Titling the mistress a proud and cruel tyranness was a petrarchist commonplace. 1 Shakespeare’s mistress is “tiranous” with the futher intensifier, “so as thou art;” it is her nature so to be. She is as tyrannous as all similiar mistresses, whose haughty beauty makes them cruel (Petrarch’s “crudele”). She is cruel, because she well knows that to the poet’s heart, which is infatuated with her (“deare doting”), she is the most translucent (“fairest”) and most valued (“precious”) jewel. Again casting the mistress as a jewel was standard among sonneteers. 2 If Shakespeare had in mind here the same image as Sonnet 27.11-12 with its “iewell” that “Makes blacke night beautious, and her old face new,” then the “most precious Iewell” is associated with blackness and the manes, the shades of the night, which are seen as hags and which are scarcely “fairest,” fair-complexioned or beautiful.
Yet, claims the poet, some who look on the mistress (“that thee behold”) say that her face lacks the force to make an unrequited lover breathe out his groans (“the power to make loue grone”), sighs and groans being the stock response of plaintive lovers. They say this “in food faith,” the phrase being either an interjection or a statement sincerely made so that it cannot constitute a slander. The poet, in response, is full of propriety not daring publicly to accuse them of error (“To say they erre, I dare not be so bold”), even if he will swear privately to himself that it is (“Although I sweare it to my selfe alone”). To reassure himself that what he swears is true, he gives voice to a thousand groans (“I sweare / A thousand grones”), the customary number of sighs or groans deriving from Petrarch’s “mille sospiri.” 3 His groans, totally focussed on the mistress’ face (“but thinking on thy face”), follow quickly one on another (“One on anothers necke” was a 16th century expression meaning ‘one after another’) in bearing witness that, “Thy blacke is fairest,” with its clear echo of the Song of Solomon, “I am blacke . . but yet fayre” (1.4; BB). His groans in bearing witness preempt the place of his judgement (“in my iudgements place”).

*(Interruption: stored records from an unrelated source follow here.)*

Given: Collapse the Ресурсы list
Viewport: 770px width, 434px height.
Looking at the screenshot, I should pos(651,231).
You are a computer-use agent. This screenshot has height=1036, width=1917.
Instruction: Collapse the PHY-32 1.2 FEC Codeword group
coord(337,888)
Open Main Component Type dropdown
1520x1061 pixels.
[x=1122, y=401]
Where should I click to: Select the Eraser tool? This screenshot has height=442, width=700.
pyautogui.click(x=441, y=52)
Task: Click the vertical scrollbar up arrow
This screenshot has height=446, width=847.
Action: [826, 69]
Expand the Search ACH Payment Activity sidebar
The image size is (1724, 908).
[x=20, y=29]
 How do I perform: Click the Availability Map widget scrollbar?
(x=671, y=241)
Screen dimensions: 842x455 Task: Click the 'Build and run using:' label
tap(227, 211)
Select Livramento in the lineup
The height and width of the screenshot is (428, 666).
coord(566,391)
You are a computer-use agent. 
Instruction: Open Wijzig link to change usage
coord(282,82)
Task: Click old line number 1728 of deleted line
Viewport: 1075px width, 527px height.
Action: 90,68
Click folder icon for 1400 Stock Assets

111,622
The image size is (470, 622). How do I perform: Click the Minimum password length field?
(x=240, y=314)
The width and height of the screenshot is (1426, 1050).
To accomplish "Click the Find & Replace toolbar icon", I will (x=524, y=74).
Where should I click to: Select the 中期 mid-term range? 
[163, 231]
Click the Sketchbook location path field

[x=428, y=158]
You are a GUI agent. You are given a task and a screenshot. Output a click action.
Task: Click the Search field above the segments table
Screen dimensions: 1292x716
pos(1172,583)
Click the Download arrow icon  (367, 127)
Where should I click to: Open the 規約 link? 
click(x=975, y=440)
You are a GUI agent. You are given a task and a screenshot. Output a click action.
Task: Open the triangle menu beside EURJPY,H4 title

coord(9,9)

The couplet is more heavily toned: “In nothing art thou blacke saue in thy deeds.” The mistress is dark in her actions only and not in her being and it is from her foul deeds, the poet presumes (“I thinke”), that there arises “this slaunder,” the falsehood contained in line 6 that, “Thy face hath not the power to make loue grone.” If it is a slander, then those who expressed the view cannot have been “in good faith,” because slander requires malice; “in good faith,” then, can only be an interjection on the part of the poet, similar to that beginning Sonnet 141, “In faith.”
131.1. Compare Spenser Amoretti 10.4-9: “See how the Tyrannesse doth ioy to see / the huge massacres which her eyes do make: / and humbled harts brings captiues vnto thee / . . But her proud hart doe thou a little shake.”
131.2. Compare Spenser Amoretti 15.7-9: “if Saphyres, loe her eies be Saphyres plaine, / if Rubies, loe hir lips be Rubies sound: / If Pearles, hir teeth be pearles both pure and round.”
131.3. Petrarch 131.2.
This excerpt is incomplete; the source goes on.